Calistoga Meeting Ends, The Struggle continues
The six-hour gathering concluded with an evening session on issues such as a mission statement and the group’s name. Members of Preserve Rural Sonoma County were present. Its mission statement includes the following: “Our mission is to promote limits on the encroachment of large wine and spirits processing complexes/events centers and their negative impacts upon residential neighborhoods and inappropriate rural areas.”
Four Counties Network (FCN) was the tentative name agreed upon to identify the collaboration of these diverse groups in distinct counties. It is a working name that may change. It signifies the desire to mobilize a mass movement into a united struggle to ensure the preservation of the rural nature of these neighboring North Coast California counties, which includes their historic agrarian cultures.

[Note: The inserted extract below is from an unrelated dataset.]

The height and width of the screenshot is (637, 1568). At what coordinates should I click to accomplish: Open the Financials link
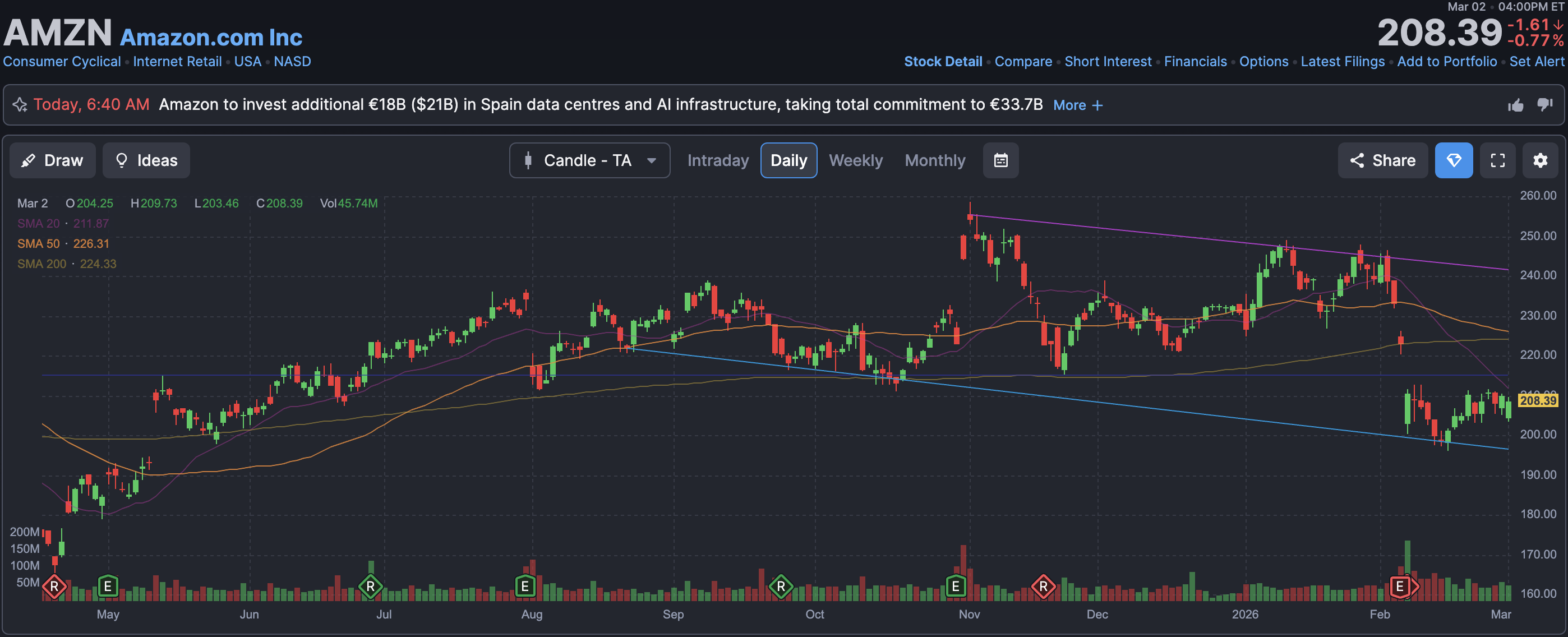1195,62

“Four County Network members have common concerns regarding impact,” noted Napa’s former winery executive Robert Dwyer. “We are united by out-of-control negative impacts upon our regional resources. We are not going away. Network member organizations plan to monitor, challenge, and participate in future land use policy decisions in the region.”
Since it takes about 30 gallons of water to produce one glass of wine, extensive water use by wineries as events centers was a major concern of the gathering. After reading a report on the meeting, geologist Jane Nielson, Ph.D., of the Sonoma County Water Coalition wrote the following in an email:
“The US Geological Survey’s 8-year study of groundwater under the Santa Rosa Plain showed an annual deficit of 3,300 acre-ft (just over a billion gallons) per year, due mostly to agricultural and rural residential pumping from wells, which the County has permitted with no limitation. The County permits more and more and more water extraction by new wineries, distilleries, and event centers by large wine-making concerns.”
“How many wineries and wine-based entertainment centers does one firm really need?” asked geologist Dr. Nielson.